── Sección del documento

Claro, que también añade vinagre a la lavadora y de momento no ha
pasado nada.
Su
batín era lo contrario de un “vaciabolsillos”. Siempre lleno de
cosas inimaginables. Desde pinzas para el pelo, o la ropa, hasta
tiques de la compra, etiquetas de vestidos, o boletos de lotería.
Siempre
que se levantaba lo primero que hacía, era ir al baño y colocarse
pinzas en el pelo, intentando acomodar más o menos, los desordenados
rizos que cubrían su cabeza. Algunas veces iban acompañados de
pequeños rulos, que con dudoso arte colocaba entre los mechones para
ahuecarlos. Toda la mañana, o incluso el día entero, podía estar
con la cabellera decorada. No le molestaba ni un ápice. Tenía tal
destreza en quitarse los “cachivaches”, que no tardaba ni cinco
segundos; sobre todo cuando alguna vecina llamaba de improviso al
timbre. Los guardaba en el bolsillo, y ahí podían estar hasta el
día siguiente. Alguna que otra vez se dejaba “algo” abandonado
en medio de una onda.

────

* _Tarea requerida_
Cita completo y sin ningún cambio el texto sobre el batín y las pinzas para el pelo. Las líneas que vienen a continuación proceden de otra fuente.

── Extracto de datos

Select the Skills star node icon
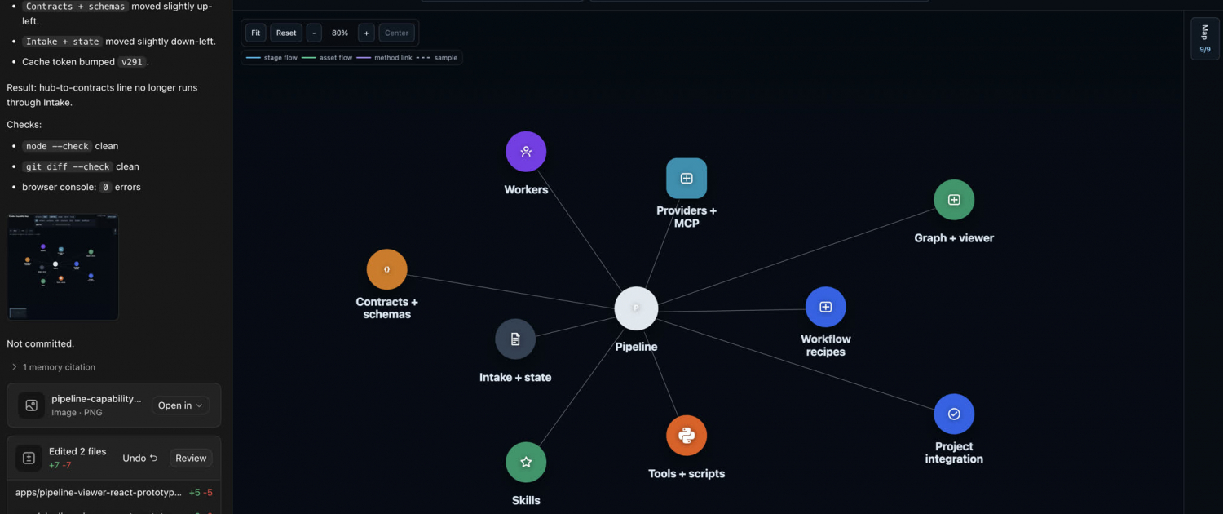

────

* _Problema resuelto_
Claro, que también añade vinagre a la lavadora y de momento no ha
pasado nada.
Su
batín era lo contrario de un “vaciabolsillos”. Siempre lleno de
cosas inimaginables. Desde pinzas para el pelo, o la ropa, hasta
tiques de la compra, etiquetas de vestidos, o boletos de lotería.
Siempre
que se levantaba lo primero que hacía, era ir al baño y colocarse
pinzas en el pelo, intentando acomodar más o menos, los desordenados
rizos que cubrían su cabeza. Algunas veces iban acompañados de
pequeños rulos, que con dudoso arte colocaba entre los mechones para
ahuecarlos. Toda la mañana, o incluso el día entero, podía estar
con la cabellera decorada. No le molestaba ni un ápice. Tenía tal
destreza en quitarse los “cachivaches”, que no tardaba ni cinco
segundos; sobre todo cuando alguna vecina llamaba de improviso al
timbre. Los guardaba en el bolsillo, y ahí podían estar hasta el
día siguiente. Alguna que otra vez se dejaba “algo” abandonado
en medio de una onda.